With the back judge, he rules whether field goal attempts are successful. For the CFL, this was the fifth official, added in 1951.

===Side Judge===
The side judge (S or SJ) works downfield behind the defensive secondary on the same sideline as the head linesman. Like the field judge, he makes decisions near the sideline on his side of field, judging the action of nearby running backs, receivers and defenders. He rules on pass interference, illegal blocks downfield, and incomplete passes. He also counts defensive players. During field goal attempts he serves as a second umpire. For the CFL, this was the seventh official, added in 1991.

===Back Judge===
The back judge (B or BJ) stands deep behind the defensive secondary in the middle of the field, judging the action of nearby running backs, receivers (primarily the tight ends) and nearby defenders. He rules on pass interference, illegal blocks downfield, and incomplete passes. He covers the area of the field in between himself and the umpire. He has the final say regarding the legality of kicks not made from scrimmage (kickoffs).

With the field judge, he rules whether field goal attempts are successful. For the CFL, this was the sixth official, added in 1979.

===Replay official===
In CFL football, the replay official is not located at the stadium, rather at the CFL Command Centre at the CFL Head Office in Toronto. The official is responsible for the final determination of challenges made by the two teams' head coaches; and in the final 3 minutes (and all of overtime) of the game initiating a review of any play they believe warrants such attention. The official also reviews all scoring plays during the game. When a review is underway, the referee speaks to the replay official via headset at the sideline. The replay official has the final call over all challenges and reviews.

U Sports and other leagues in Canada do not utilize the replay-review process.

===Eighth official===
Late in the 2018 playoffs, the CFL added an eighth official to the on-field crew; it did not have an official position title. This official lined up in the offence's backfield, and his sole responsibility was helmet contact on the quarterback.

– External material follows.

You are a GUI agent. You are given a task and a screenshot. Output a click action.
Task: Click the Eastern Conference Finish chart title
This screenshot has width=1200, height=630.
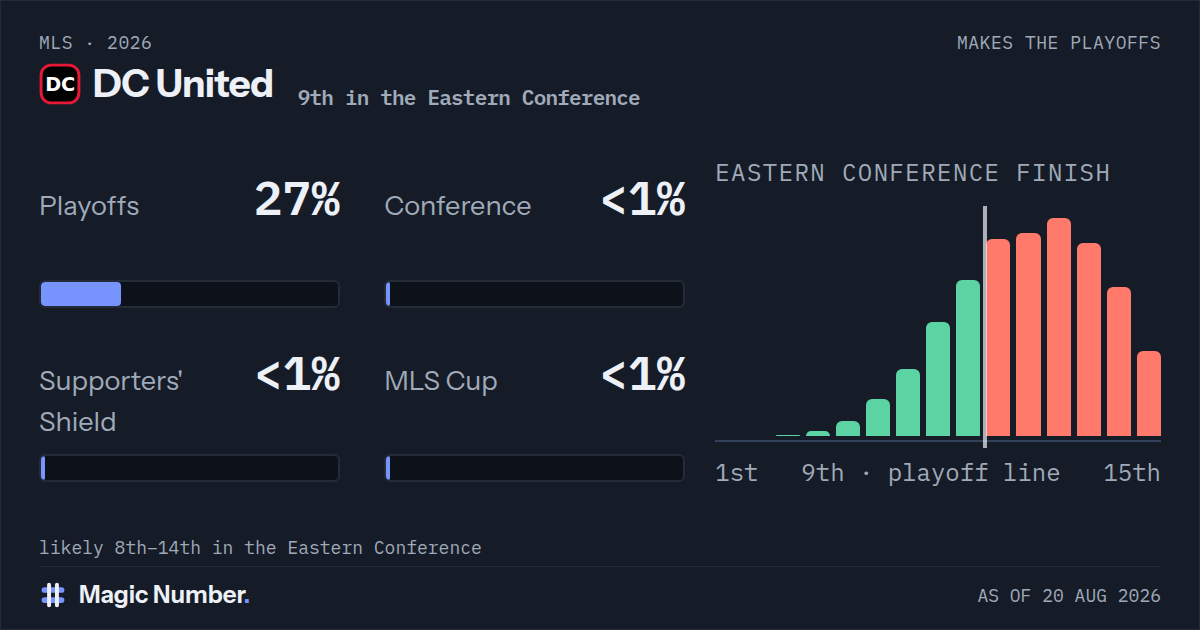913,173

This position was only used in the Eastern and Western finals and the Grey Cup. The eighth official did not return in 2019.

==History==
Up until 1950, the forerunner leagues to the present-day Canadian Football League (founded in 1958) used only four officials: The referee, umpire, head linesman and line judge. Over the next 40 years, the system would change into what is more-or-less equal to what most American football leagues use today, a seven-official system. The first new addition to the crew was the field judge (also referred to as the back umpire) in 1951, then the next addition being the back judge in 1979, and the seventh official, the side judge being added in 1991.

Among the various Halls of Fame for major North American sports, unlike the Pro Football Hall of Fame in the United States (which has not inducted any of its officials into its Hall of Fame), but like the Baseball, Basketball, and Hockey Halls of Fame, there have been some officials that worked in the CFL that have been inducted as members of the Canadian Football Hall of Fame.

==Other officiating systems==
Junior football, high school football, and other levels of football commonly use less officials than the standard seven-man officiating crew.
- A three-official system uses only the referee, umpire, and head linesman. It is common in junior high and youth football. At those levels, it is also common for the umpire to line up in the line judge's position on most plays.
- A four-official system uses the referee, the umpire, the head linesman, and the line judge. It is primary used at lower levels of football, including junior varsity and some high school varsity.
- A five-official system is used in arena football (out of consideration for its smaller field size), most high school varsity football, and in most semi-pro games. It adds the back umpire, with duties similar to the back judge from the seven-man system, to the four-official system.
- A six-official system adds a back judge and back umpire to the four-official system. Of the two added officials, one is on the middle of the field each play, similar to a back judge in a seven-man system, while the other is on the sideline, similar to a field judge or side judge. It is used in some high school and small-college games.